Parsing and Sorting with Fortran
January 14, 2020Fortran is a compiled language that is old as hell. It was cooked up by John Backus way back in 1953. According to the Fortran Wikipedia article, it's also structured, imperative, procedural, and object-oriented. The name was derived from Formula Translation and it was built for mathing and sciencing (both words I made up). Wikipedia has the following to say about Fortran:
It is a popular language for high-performance computing and is used for programs that benchmark and rank the world's fastest supercomputers.
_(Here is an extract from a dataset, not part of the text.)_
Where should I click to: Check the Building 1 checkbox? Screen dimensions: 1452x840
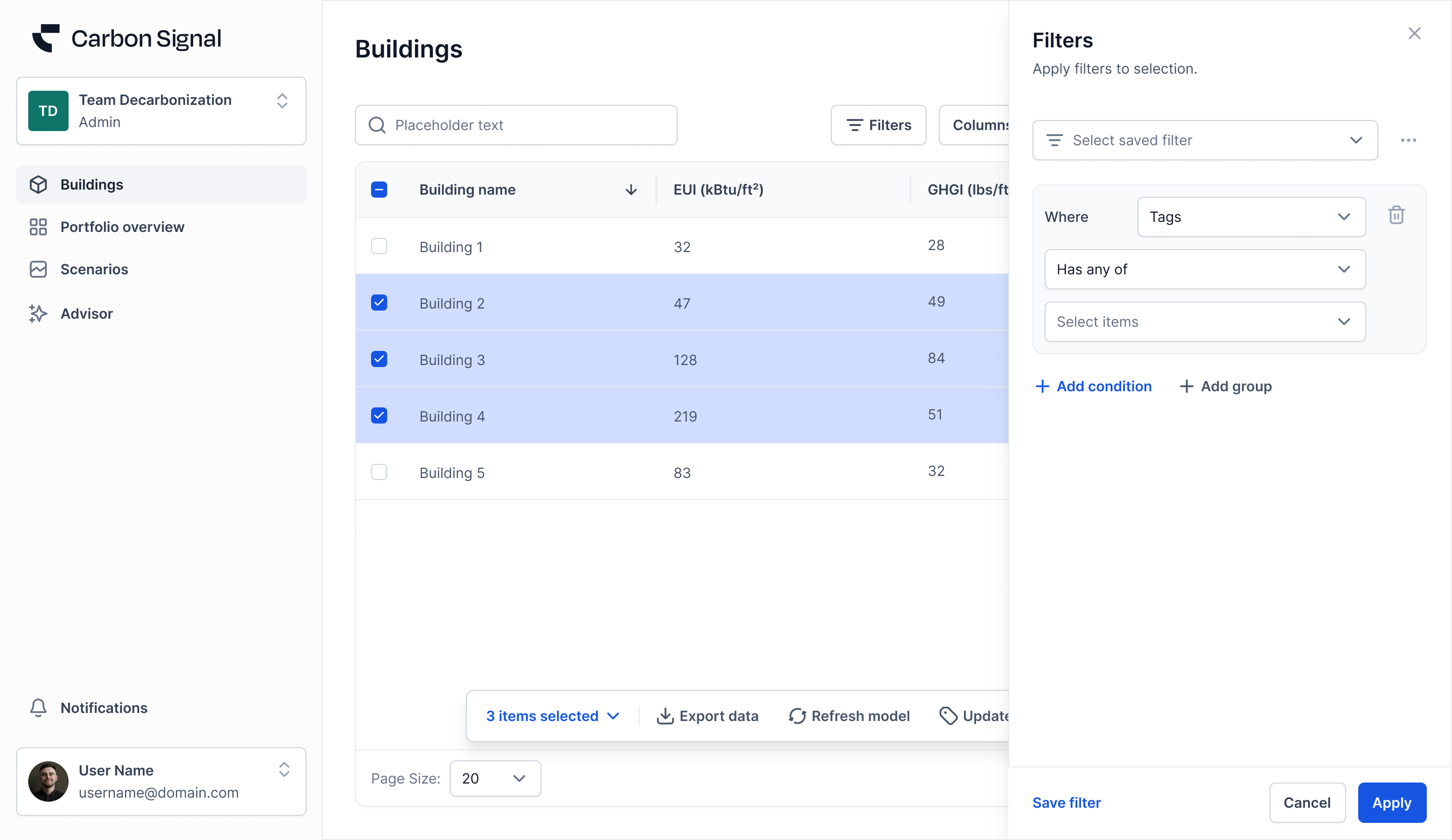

Huh. Alright, well let's use it to make a CSV file.
Quick Fortran Primer
If you want to follow along, you'll need the ability to compile Fortran on your computer. There's online REPLs that can run Fortran, but we're doing file I/O, so that won't fly. If you're a macOS user, you can use gfortran, which gets bundled with GCC. You can install it with Homebrew:
brew install gcc
If you are using Windows, godspeed.
Compiling is a piece of cake:
gfortran example.f95 -o example
I'm not going to spend too much time talking about the various keywords and syntax associated with Fortran.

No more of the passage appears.